Pour limiter le réchauffement climatique à 1,5 °C, un seuil jugé sûr par le Groupe d’experts intergouvernemental sur l’évolution du climat (GIEC), il est impératif d’atteindre la neutralité carbone d’ici le milieu du XXI siècle. Cet objectif, au cœur de l’Accord de Paris signé par 195 pays, dont l’Union européenne, constitue une étape essentielle pour éviter des impacts irréversibles. 

En France, la neutralité carbone à l’horizon 2050 est un objectif central. Cette ambition stimule le développement des métiers liés à la transition énergétique dans des secteurs clés : la mobilité et le transport, le bâtiment et la rénovation, l’industrie et la décarbonation, ainsi que l’énergie. Ces transformations offrent des perspectives cruciales pour construire un avenir durable tout en répondant aux défis climatiques. 

 

La neutralité carbone, l’impact sur les métiers du secteur 

Selon l’Ademe (Agence de l’environnement et de la maîtrise de l’énergie), ce sont près de 300 000 emplois qui devraient être créés d’ici 2030 pour atteindre l’objectif de neutralité carbone en 2050. Ces emplois répartis sur tout le territoire, et à tous les niveaux, concernent principalement trois secteurs. 

 

La production d’énergie bas carbone 

En première ligne des recrutements figurent les énergies renouvelables, c’est-à-dire le solaire, l’éolien, la géothermie (exploitation de la chaleur du sous-sol), l’hydraulique (force motrice de l’eau), le biogaz (fermentation de déchets organiques) et le nucléaire. Le nombre de métiers liés aux énergies renouvelables a ainsi triplé entre 2004 et 2020 et devrait augmenter significativement d’ici 2030, notamment avec 100 000 recrutements dans le nucléaire ou encore la construction de parcs éoliens offshore.  Par ailleurs, l’évolution des compétences requises, notamment avec la digitalisation, influence le recrutement dans le secteur de l’électricité.
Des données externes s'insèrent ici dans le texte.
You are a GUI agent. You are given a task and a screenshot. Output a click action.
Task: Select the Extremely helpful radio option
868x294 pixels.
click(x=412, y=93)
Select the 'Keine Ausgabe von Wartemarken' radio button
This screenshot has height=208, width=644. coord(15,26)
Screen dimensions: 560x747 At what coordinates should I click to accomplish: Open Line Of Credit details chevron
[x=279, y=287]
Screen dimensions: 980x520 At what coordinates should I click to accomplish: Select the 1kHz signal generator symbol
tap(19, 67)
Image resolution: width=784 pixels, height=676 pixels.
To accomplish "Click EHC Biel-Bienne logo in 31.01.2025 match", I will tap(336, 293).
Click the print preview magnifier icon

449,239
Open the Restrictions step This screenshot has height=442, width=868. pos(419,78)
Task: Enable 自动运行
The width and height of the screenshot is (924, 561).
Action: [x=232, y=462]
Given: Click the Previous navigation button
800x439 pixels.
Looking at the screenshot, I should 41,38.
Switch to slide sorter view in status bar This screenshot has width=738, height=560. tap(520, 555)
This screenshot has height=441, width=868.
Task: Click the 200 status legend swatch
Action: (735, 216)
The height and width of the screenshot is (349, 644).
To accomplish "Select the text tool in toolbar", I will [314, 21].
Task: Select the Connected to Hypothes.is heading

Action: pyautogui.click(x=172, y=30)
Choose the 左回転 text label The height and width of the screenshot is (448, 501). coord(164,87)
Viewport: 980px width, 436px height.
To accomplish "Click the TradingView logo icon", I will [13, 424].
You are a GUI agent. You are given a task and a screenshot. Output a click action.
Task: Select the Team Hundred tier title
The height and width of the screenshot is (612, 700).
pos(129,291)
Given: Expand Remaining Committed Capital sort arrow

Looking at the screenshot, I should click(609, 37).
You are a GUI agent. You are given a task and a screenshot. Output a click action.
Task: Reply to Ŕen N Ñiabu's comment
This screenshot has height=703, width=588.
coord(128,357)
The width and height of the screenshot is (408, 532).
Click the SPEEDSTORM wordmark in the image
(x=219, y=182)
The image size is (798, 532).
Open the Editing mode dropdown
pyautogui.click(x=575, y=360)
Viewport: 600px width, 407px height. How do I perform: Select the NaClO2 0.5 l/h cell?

Les réseaux et le stockage 

Le transport, la distribution et l’intégration des réseaux électriques nécessitent de nombreux professionnels, avec 8300 recrutements par an. La production et les services dédiés aux réseaux de chaleur et de gaz offrent également des opportunités, avec 170 000 postes à pourvoir dans les 6 ans. Les bureaux d’études recherchent des spécialistes pour concevoir des systèmes basés sur l’hydrogène. Les besoins vont également croître dans la production, le recyclage et le stockage d’énergie des batteries électriques. 

 

L’efficacité énergétique et la décarbonation 

L’optimisation des infrastructures (isolation, gestion à distance de la consommation énergétique, installation de pompes à chaleur) entraînera entre 170 000 et 250 000 emplois supplémentaires d’ici 2030 dans la rénovation énergétique des bâtiments. 

De leur côté, les industries auront pour objectif de « décarboner », en modifiant leur process de production pour gagner en sobriété et en efficacité. Elles s’appuient aussi sur des technologies destinées à capter, à stocker et à valoriser leurs émissions de CO2. 

 

Les métiers liés à la neutralité carbone 

Déjà en tension, les métiers contribuant à la transition énergétique relèvent de domaines aussi variés que la chaudronnerie, la menuiserie, l’électricité, la couverture ou encore la gestion thermique.  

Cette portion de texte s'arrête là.